やっていることは、新規に開発したハイドロ銀シート(酸化チタン、銀、ヒドロキシアパタイトで作った光触媒とされている)を含んだコヨリを鼻に挿入して、花粉症に効果があるかどうかを調べるという試験である。
この論文であるが、なんで雑誌に掲載されたのかが謎で、研究論文としてはお粗末この上ない。
論文には、図1,図2として、HATSの反応メカニズムが書いてある。ところが、この図の出典の記載がどこにも無い(普通は図のキャプションの所に書く。そうでないなら当該論文中の成果の場合なので,図のもとになった研究内容が論文の方に書かれているべき)。酸化チタンが光触媒になるという文献は引用されているが、この論文では酸化チタンではなく、新規に開発したHATSを使っていて、光無しでも触媒反応が起きることを前提にしている。そうであるなら、HATSが触媒反応をすること自体を確認した研究が存在しなければならず、その結果が書かれた文献が引用されているべきなのに、どこにも見当たらない。もっともらしい反応の図が描いてあっても、実際にその反応が起きることが確認されているかどうをかたどれない。つまり、この論文を根拠にする場合,花粉症対策の大前提となる、その材料とその条件で化学反応を触媒するか?がそもそも未確認であるということしか読み取れない。

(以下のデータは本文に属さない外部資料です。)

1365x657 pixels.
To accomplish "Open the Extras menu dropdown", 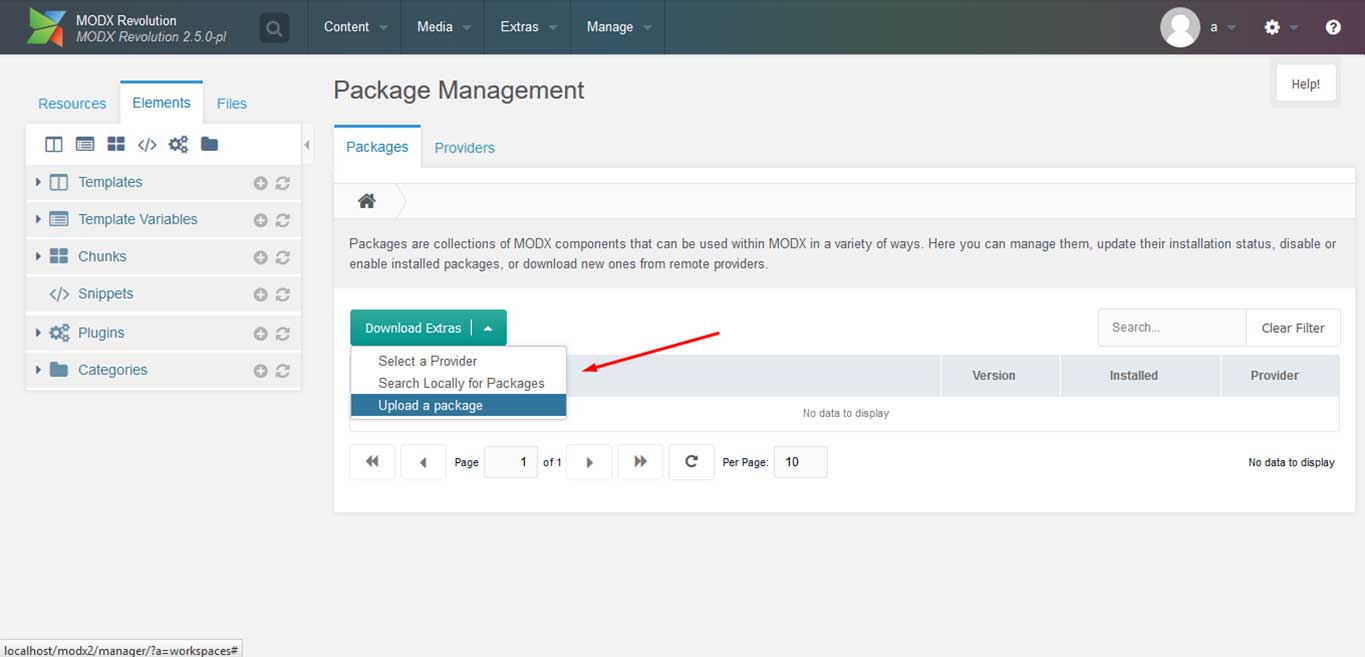I will pyautogui.click(x=528, y=27).
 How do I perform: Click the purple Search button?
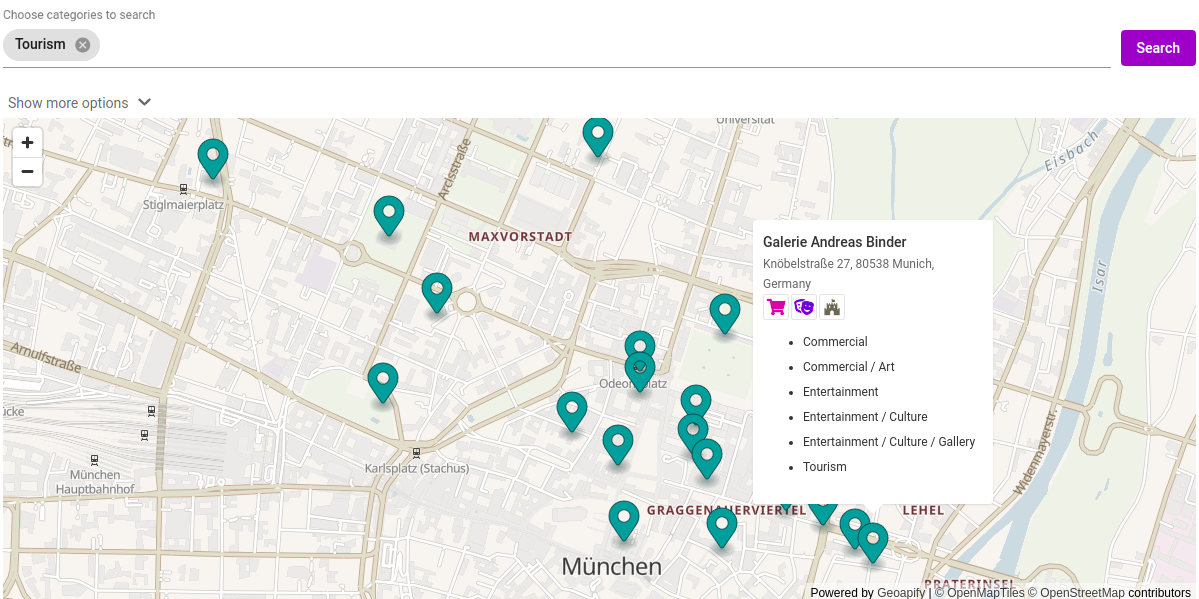(1157, 48)
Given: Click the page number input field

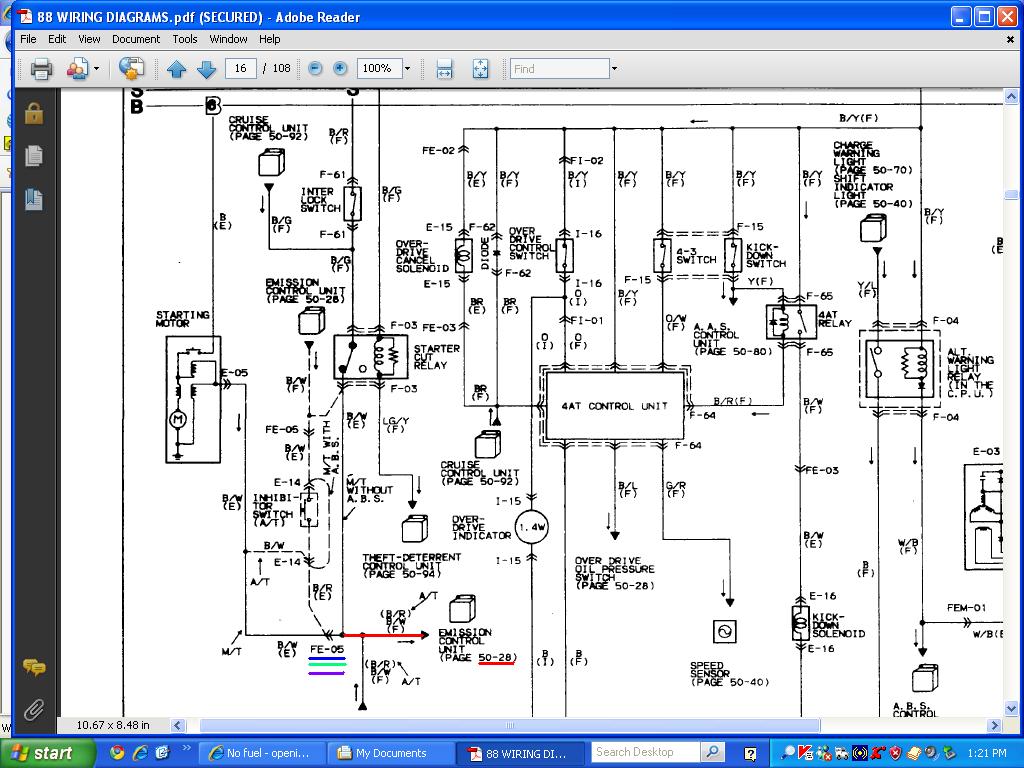Looking at the screenshot, I should 240,69.
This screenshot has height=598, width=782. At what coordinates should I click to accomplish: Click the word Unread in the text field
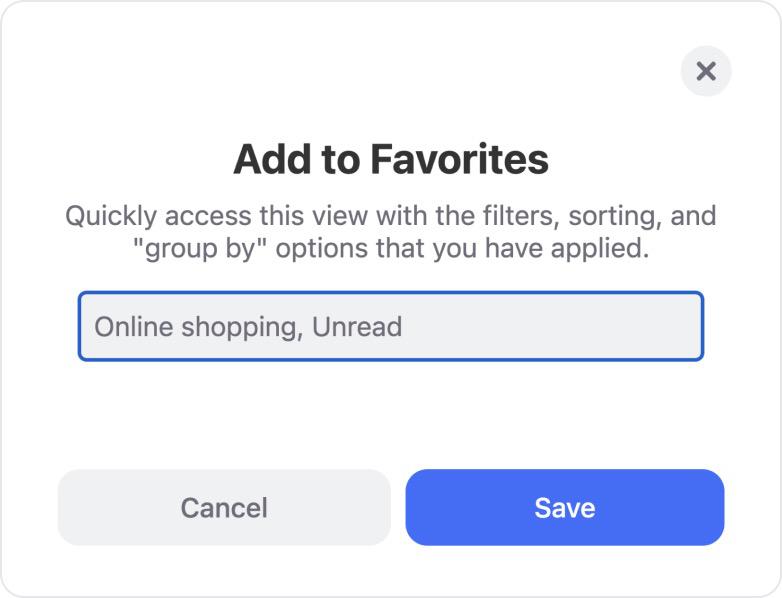click(357, 327)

学生のレポートだったら、図1と図2の根拠となった文献を記せ、という理由で再提出させるレベルである。
商品化するなら手順としては、
(1)HATSが試験管内で光なしで花粉を分解していることを確認
(2)HATSの量と分解できる花粉の量、つまり全体としての反応速度の確認
(3)マスクにして空気といっしょに花粉が来た場合に分解されることの確認、この試験は実際の使用状況と近い条件で行う。
(4)実際にマスクをヒトで試して確認
を順番にやらないといけない。今のところ(1)と(2)のソースに辿り着けないし、確認がコヨリというマスクとはかけ離れた条件なのに、いきなり(4)を主張してマスクを売る話になっている。これでは全く話にならない。